INSIGHT: Low-base effect behind China’s strong Q1 GDP growth

Pearl Bantillo

16-Apr-2021

SINGAPORE (ICIS)–China’s first-quarter economic performance this year appeared sterling at first look, but the double-digit growth was largely due to a low-base effect as the world’s second-biggest economy shrank at a record pace in the same period in 2020 because of the coronavirus pandemic.

The economy posted an 18.3% year-on-year growth in January-March 2021, coming from a 6.8% contraction in the same period last year as China resorted to a lockdown at the height of the coronavirus outbreak in the country.

Compared with the fourth quarter of 2020, however, some weakness was apparent, particularly in the first two months of 2021, when concerns about another wave of infections led to re-imposition of some restrictions, particularly in the northern region.

China’s first-quarter annualised GDP growth came in lower than the 19.3% forecast of UK-based research firm Oxford Economics, indicating a 0.7% quarter-on-quarter decline in output, reversing the estimated 2.9% growth in October-December 2020.

For Singapore-based DBS Group, the Chinese economy posted a slower growth of 0.6% in January-March 2021, on a quarter-on-quarter basis.

The exports sector is a major economic driver, with shipments projected to have increased by 9.7% quarter on quarter in real terms amid improved global demand, while import volumes were up 3.6% over the same period, Oxford Economics said.

“We expect robust economic growth to resume after the temporary weakness in Q1 and are optimistic about exports and manufacturing investment,”  Tommy Wu, an economist at Oxford Economics, said in a note.

On the consumption front, much will depend on the success of coronavirus vaccine rollouts across the country.

“We currently see more downside than upside risk regarding the objective to vaccinate 40% of the population by end-Q2,” Wu said, adding that slower credit growth will dampen real estate and infrastructure investments.

Oxford Economics has maintained its full-year GDP growth forecast of 8.9% for China, while DBS Group is projecting a stronger growth of 10.5%.

“The supply-side was the prime engine of growth,” DBS Group said in a research note, citing stronger growth in production of machinery and health care-related products, with automobile production growing for 12 consecutive months.

DBS Group said that global economic recovery should fuel China’s export-led production growth, further aided by easing of trade tensions with the US, under the Biden administration.
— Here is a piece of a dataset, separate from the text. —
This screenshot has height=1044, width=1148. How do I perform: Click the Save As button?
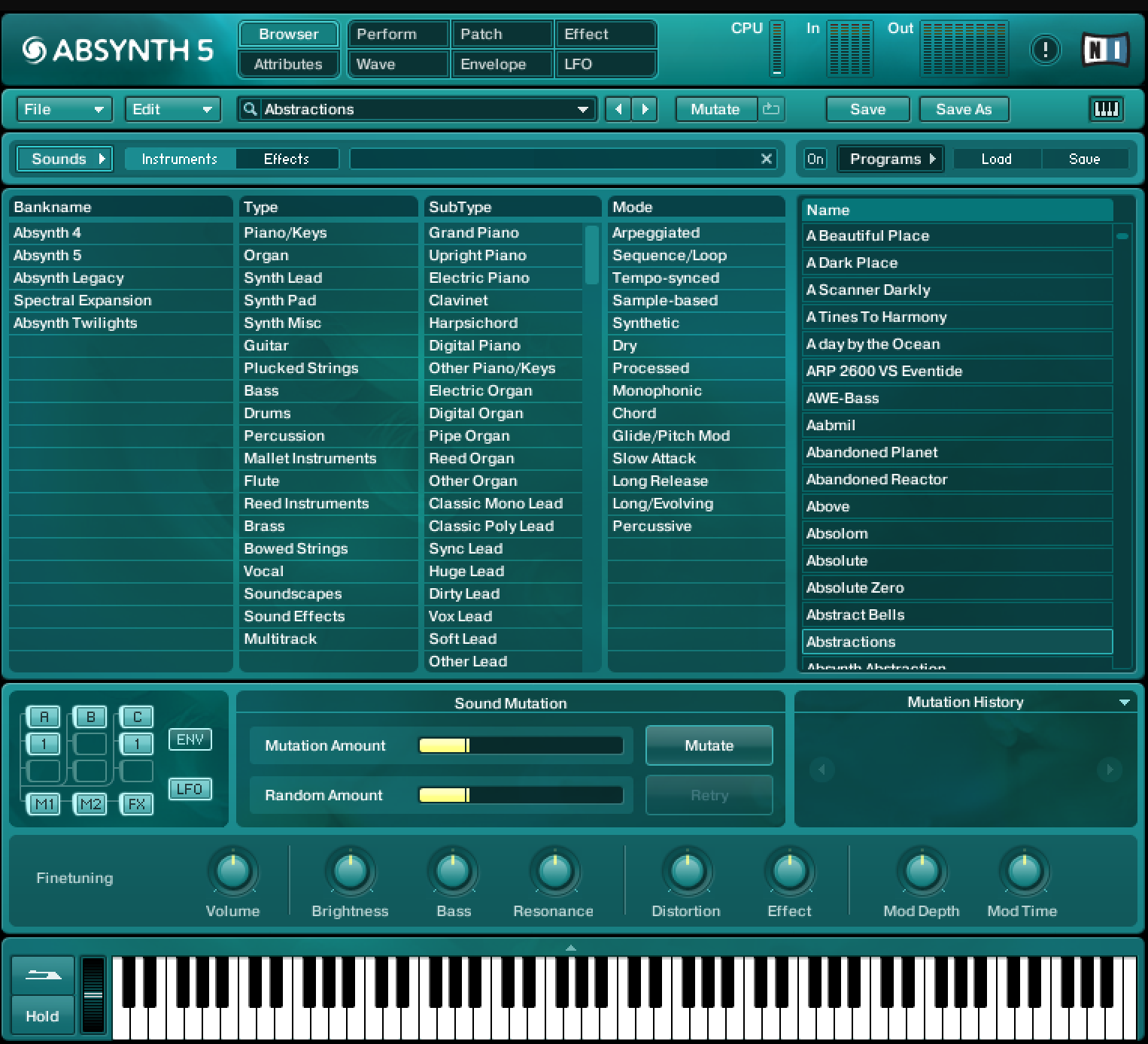click(964, 109)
“Looking ahead, the growth figures will ease as the base-effect fades, but headline growth will likely be much stronger than the rest of the world,” DBS Group stated in a research note.
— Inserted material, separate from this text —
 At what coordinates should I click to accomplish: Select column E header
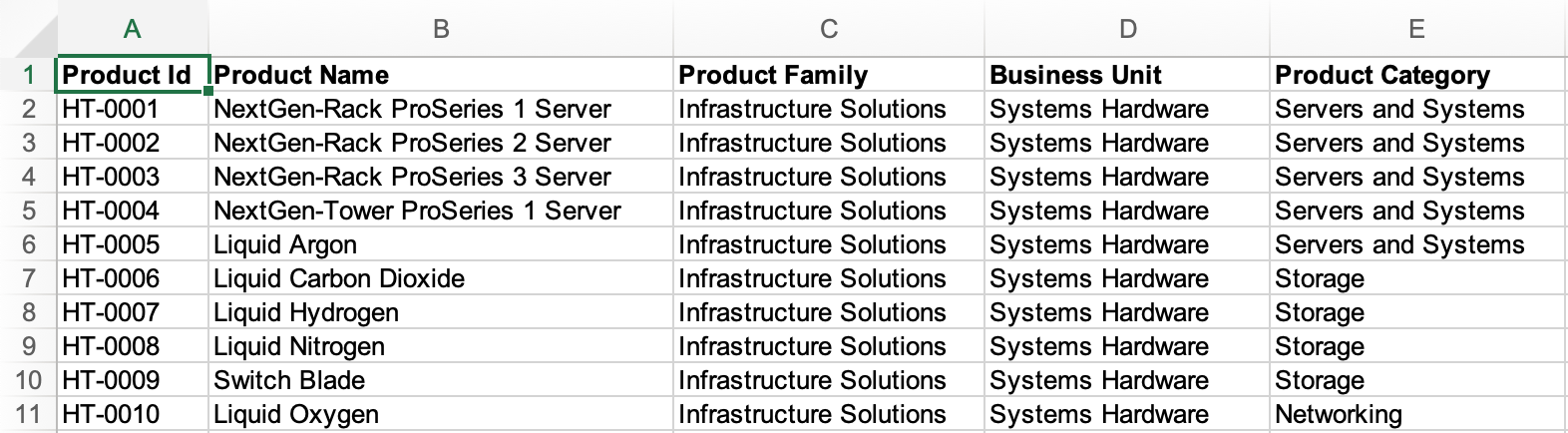click(x=1416, y=29)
China’s is faring much better economically than its counterparts in the West, having emerged much earlier from paralysing lockdowns after largely containing the spread of the deadly COVID-19 cases in the country, with the recent daily increase in infections in the low teens.
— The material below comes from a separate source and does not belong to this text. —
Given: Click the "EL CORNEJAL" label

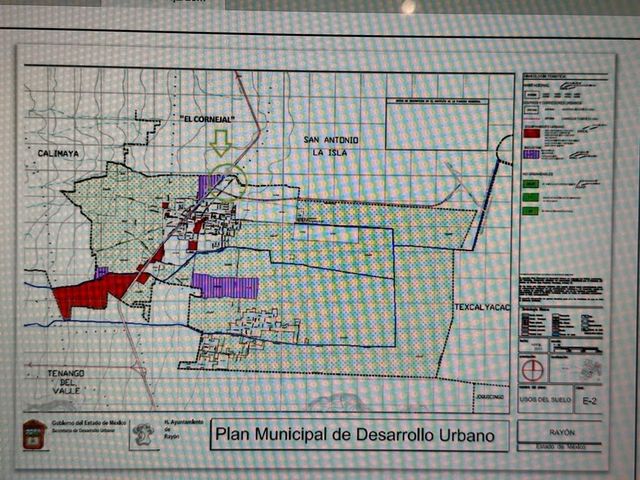Looking at the screenshot, I should coord(208,119).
As of 15 April, China’s total confirmed coronavirus cases stood at 103,185 with 4,856 deaths, data from the World Health Organization (WHO) showed.

Global coronavirus cases stood at almost 138m with the death toll at nearly 3m, according to the data.

The coronavirus outbreak was believed to have started in Wuhan in China’s central province of Hubei in late 2019. It was declared a pandemic by early March 2020 which had sent the global economy plunging into a deep recession.

Recovery hopes for 2021 are underpinned by vaccine rollouts to combat the pandemic, but these are proving to be slow while the spike in global infections has persisted unabated more than a year since the outbreak.

Based on WHO data as of 14 April, more than 734m vaccine doses have been administered globally.